KEIR RADNEDGE REPORTING 

** FIFA president Sepp Blatter has run through an agenda of controversies in what a Swiss newspaper has labelled as “his most frank interview ever.”

In it Blatter, responding to the thunderous fall-out from publication of the ISL file, indicated that he would push for Joao Havelange to be stripped on his honorary presidency, that there was a possible issue over how Germany won host rights to the 2006 World Cup and how he once turned down a $50,000 bribe.

In the eye of the storm: FIFA and Sepp Blatter

Blatter’s interview, not with a ‘heavy’ but with the Sunday sister paper of the tabloid Blick, followed publication of the ISL file which confirmed that long-time FIFA leader Havelange and his former son-in-law Ricardo Teixeira – a former exco member and Brazilian football boss – had accepted bribes worth more than £14m over a decade.

Blatter has always denied having received illicit payments. To buttress his credibility he said: “When I was general secretary of FIFA the president of a country came to me. It was about a game from which the winners would qualify for the 1986 World Cup finals. He was here in FIFA. On his departure, he came to me and said: ‘It would be good if the referee would be on our side.’ Then he handed me an envelope.

“I went back to the office, opened the envelope and found $50,000 in it. I brought the money to our accountant. He suggested opening an account in this man’s name and depositing the money in it. Two weeks later, he had collected the money. Since then, no-one has ever offered me a bribe.”

No action was taken over the official because, according to Blatter: “We had no ethics committee at the time. He gave me the money, I gave it back to him.
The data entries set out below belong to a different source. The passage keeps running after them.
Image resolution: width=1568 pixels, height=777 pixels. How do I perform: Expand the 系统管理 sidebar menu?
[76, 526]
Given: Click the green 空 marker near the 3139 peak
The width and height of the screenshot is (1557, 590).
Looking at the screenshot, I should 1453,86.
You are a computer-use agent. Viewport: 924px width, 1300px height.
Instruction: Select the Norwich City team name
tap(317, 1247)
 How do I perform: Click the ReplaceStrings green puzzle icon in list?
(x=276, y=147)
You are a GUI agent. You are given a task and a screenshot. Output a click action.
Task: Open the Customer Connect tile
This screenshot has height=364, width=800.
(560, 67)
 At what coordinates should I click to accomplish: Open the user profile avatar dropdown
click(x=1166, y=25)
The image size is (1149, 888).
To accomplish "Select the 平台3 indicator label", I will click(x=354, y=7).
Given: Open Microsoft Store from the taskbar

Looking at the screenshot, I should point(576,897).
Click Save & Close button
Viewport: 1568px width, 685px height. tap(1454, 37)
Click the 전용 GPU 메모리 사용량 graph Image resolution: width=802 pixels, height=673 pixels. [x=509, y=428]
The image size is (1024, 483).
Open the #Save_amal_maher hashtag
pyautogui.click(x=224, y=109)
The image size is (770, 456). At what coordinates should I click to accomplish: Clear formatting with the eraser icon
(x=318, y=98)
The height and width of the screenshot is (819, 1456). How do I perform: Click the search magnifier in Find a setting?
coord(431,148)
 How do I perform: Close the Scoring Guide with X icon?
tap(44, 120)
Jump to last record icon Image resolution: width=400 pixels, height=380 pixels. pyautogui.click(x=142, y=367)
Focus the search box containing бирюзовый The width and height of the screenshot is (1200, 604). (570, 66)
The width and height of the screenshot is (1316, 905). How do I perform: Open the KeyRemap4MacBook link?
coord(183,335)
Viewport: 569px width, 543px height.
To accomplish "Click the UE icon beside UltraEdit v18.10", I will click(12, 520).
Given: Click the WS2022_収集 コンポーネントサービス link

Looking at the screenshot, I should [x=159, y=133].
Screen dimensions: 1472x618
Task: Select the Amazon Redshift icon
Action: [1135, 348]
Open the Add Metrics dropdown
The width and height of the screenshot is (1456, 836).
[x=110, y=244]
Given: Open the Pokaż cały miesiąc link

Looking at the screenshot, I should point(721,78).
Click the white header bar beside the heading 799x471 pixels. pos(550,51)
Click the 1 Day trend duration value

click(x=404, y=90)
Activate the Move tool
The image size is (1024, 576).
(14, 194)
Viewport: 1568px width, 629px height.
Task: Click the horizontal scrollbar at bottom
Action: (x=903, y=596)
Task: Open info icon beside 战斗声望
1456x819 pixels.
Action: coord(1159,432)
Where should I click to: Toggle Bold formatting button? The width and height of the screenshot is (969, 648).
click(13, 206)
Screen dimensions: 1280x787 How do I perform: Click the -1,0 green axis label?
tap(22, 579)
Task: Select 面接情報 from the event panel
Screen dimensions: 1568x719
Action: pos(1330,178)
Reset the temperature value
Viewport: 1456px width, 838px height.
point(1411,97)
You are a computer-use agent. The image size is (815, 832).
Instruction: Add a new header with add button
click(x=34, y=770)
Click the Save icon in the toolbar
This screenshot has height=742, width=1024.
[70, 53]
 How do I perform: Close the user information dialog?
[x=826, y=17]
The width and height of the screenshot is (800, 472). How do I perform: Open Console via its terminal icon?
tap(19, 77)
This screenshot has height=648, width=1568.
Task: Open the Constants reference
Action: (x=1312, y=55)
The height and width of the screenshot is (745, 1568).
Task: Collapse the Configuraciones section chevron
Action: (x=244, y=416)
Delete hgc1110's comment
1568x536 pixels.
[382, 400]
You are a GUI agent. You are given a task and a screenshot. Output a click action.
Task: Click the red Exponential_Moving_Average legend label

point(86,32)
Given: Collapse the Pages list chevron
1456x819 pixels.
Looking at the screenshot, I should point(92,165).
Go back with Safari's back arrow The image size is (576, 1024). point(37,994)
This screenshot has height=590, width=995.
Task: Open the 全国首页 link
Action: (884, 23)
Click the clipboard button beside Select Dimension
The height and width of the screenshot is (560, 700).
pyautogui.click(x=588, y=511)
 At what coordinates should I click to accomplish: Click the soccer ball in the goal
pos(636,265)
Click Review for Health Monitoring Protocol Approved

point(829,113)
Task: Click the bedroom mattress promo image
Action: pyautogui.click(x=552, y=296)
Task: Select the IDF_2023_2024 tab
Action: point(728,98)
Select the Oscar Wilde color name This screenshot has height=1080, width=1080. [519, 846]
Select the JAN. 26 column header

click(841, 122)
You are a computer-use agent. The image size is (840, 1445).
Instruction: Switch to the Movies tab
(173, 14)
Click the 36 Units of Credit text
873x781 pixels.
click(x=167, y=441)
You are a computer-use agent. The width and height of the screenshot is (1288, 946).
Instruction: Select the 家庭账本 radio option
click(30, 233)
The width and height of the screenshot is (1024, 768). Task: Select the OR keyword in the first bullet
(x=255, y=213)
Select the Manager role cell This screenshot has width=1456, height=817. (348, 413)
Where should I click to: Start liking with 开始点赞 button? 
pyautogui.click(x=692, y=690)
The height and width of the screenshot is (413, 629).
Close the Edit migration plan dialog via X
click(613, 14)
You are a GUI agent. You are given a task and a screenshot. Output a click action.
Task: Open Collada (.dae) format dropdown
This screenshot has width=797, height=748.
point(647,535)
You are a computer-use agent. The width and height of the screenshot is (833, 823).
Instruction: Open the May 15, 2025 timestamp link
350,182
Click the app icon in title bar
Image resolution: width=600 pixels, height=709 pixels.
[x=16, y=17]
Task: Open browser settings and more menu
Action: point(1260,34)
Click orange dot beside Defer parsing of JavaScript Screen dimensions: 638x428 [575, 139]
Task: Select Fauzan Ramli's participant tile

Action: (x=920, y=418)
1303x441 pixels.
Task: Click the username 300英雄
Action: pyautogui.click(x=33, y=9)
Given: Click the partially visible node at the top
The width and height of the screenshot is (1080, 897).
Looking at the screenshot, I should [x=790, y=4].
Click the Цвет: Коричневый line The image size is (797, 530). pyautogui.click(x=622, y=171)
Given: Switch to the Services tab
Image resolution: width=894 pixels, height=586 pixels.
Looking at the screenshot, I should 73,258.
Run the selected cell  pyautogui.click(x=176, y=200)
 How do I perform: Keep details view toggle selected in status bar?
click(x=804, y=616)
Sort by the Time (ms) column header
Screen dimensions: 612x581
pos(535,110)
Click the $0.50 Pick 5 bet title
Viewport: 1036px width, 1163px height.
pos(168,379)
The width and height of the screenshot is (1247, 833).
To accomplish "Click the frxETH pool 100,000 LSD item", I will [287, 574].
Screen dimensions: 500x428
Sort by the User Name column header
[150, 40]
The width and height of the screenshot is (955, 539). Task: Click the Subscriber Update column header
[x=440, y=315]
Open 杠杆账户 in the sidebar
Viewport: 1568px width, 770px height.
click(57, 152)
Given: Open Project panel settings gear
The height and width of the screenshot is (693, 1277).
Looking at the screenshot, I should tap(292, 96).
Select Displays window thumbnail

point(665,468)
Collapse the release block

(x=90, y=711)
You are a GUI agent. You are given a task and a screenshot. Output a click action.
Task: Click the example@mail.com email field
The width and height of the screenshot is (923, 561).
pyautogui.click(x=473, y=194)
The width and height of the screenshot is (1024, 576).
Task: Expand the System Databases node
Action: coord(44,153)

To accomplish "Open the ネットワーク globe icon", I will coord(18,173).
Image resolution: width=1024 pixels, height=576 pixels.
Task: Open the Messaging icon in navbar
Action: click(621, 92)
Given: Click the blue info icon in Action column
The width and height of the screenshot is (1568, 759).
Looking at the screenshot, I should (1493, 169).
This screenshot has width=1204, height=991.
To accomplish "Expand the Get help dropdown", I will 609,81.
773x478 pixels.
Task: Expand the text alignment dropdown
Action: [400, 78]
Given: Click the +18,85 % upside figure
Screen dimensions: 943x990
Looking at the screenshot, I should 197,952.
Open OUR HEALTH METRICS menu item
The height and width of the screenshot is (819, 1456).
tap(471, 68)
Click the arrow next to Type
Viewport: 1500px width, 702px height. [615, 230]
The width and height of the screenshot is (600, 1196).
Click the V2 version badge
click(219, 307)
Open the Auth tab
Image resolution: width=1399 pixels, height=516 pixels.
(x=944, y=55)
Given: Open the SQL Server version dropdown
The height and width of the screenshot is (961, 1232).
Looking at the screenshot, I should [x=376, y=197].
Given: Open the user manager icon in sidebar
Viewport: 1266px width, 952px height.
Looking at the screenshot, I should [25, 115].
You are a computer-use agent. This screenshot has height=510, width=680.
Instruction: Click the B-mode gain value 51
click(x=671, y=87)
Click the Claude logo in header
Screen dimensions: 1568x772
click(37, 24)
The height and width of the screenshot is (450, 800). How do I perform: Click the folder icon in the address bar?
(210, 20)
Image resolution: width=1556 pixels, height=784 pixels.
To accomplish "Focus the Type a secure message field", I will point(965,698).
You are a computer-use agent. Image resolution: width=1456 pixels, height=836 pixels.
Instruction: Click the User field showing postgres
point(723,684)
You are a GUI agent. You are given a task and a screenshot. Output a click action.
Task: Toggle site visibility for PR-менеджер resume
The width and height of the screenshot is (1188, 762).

Finish.”

Critics of Blatter – including Germany’s federation president Wolfgang Niersbach and league boss Reinhard Rauball – have expressed disbelief that Blatter claimed not to know about the monies being paid by ISL, FIFA’s marketing partner, to the two Brazilians over such a long period.

Swiss prosecutors claimed, in their report, that FIFA officials did know about the bribes and did nothing. However Blatter insisted he did not learn of the payments until after ISL’s £300m bankruptcy in 2001.

He said: “The Federal Court papers have given the lie to all those people who claimed for years that I had received bribes. It’s official, I have always said: I have never received any kickbacks.

“Now the same people attack me from another direction: ‘OK, he did not take any bribes but he must have known it.’ I say: No, again, only after the collapse of ISL, years later. And then we have opened up the matter and set this ball rolling.

“The bribes for Havelange went direct into his private account – except once when a cheque for more than one million landed by mistake at the FIFA offices. That same day the money was returned to ISL.

“But – and I repeat – it was only after the collapse of ISL in 2001 and the criminal investigation that light was shone into this darkness.”

Executive committee issue

Blatter said he would never have believed that Havelange, his boss for 25 years until Blatter succeeded the Brazilian as president in 1998, would have taken a bribe.

He said: “Havelange is and was a great patriarch. He is a multimillionaire. That he should have accepted a bribe would have been inconceivable to  me. He did not need it.”

Asked about Havelange’s status as honorary president, Blatter said: “I will ask the executive committee that the issue should be discussed at the next congress in 2013 . . . [my personal opinion is] he has to go. He can not remain honorary president after all this.”

German officials – at both national and club level – have been among Blatter’s fiercest critics. But Blatter suggested that the German game might not be entirely whiter than white.

This was a reference to long-standing allegations concerning deals undertaken  behind the scenes in the 2006 World Cup bidding process. Concerns have long been raised over both certain TV contracts and  about the ultimate vote in the FIFA executive.

The Oceania president, Charles Dempsey, quit the meeting before the vote which thus tilted by one in favour of Germany against South Africa. Blatter claimed the vote was 10 to nine, in fact it was 12 to 11.

Recalling the vote, Blatter said: “Maybe I was too relaxed and naïve about what happened.”

He was asked: Did you think the 2006 World Cup had been ‘bought’?

Blatter: “I am not speculating about anything, just making an observation.”

** FIFA has registered a formal complaint with the Swiss daily newspaper Tages Anzeiger over an aticle headed: “Sepp Blatter justifies corruption at FIFA.”